"""Functions related to handling the password database master password."""

import secrets
from pathlib import Path
from sshecret.crypto import (
    create_private_rsa_key,
    load_private_key,
    encrypt_string,
    decode_string,
)
from sshecret_admin.core.settings import AdminServerSettings

KEY_FILENAME = "sshecret-admin-key"


def setup_master_password(
    settings: AdminServerSettings,
    filename: str = KEY_FILENAME,
    regenerate: bool = False,
) -> str | None:
    """Setup master password.

    If regenerate is True, a new key will be generated.

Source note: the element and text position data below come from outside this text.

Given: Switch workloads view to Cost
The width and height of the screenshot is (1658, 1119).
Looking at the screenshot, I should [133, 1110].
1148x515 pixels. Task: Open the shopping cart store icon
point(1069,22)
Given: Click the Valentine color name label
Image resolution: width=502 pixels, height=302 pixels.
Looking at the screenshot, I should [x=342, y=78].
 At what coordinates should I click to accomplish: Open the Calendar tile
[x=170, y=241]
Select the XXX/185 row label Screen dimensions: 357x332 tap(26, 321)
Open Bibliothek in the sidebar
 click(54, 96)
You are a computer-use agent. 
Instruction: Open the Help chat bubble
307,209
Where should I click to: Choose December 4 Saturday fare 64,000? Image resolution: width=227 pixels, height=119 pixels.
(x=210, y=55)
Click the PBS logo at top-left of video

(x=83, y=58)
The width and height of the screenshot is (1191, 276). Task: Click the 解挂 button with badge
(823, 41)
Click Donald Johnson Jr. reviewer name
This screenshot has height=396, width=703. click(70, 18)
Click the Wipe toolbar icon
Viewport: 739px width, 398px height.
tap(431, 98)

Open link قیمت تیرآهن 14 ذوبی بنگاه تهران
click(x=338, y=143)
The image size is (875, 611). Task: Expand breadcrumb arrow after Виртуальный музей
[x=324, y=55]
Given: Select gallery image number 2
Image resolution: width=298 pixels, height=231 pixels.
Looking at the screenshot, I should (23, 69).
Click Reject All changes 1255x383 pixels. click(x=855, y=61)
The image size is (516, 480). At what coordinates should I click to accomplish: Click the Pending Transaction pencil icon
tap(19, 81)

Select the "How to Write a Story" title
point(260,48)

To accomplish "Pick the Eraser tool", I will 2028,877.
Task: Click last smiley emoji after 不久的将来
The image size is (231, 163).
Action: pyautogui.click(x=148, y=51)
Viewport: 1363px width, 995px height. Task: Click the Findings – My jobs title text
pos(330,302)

    This method should run just after setting up the database.
    """
    keyfile = Path(filename)
    if settings.password_manager_directory:
        keyfile = settings.password_manager_directory / filename
    created = _initial_key_setup(settings, keyfile, regenerate)
    if not created:
        return None

    return _generate_master_password(settings, keyfile)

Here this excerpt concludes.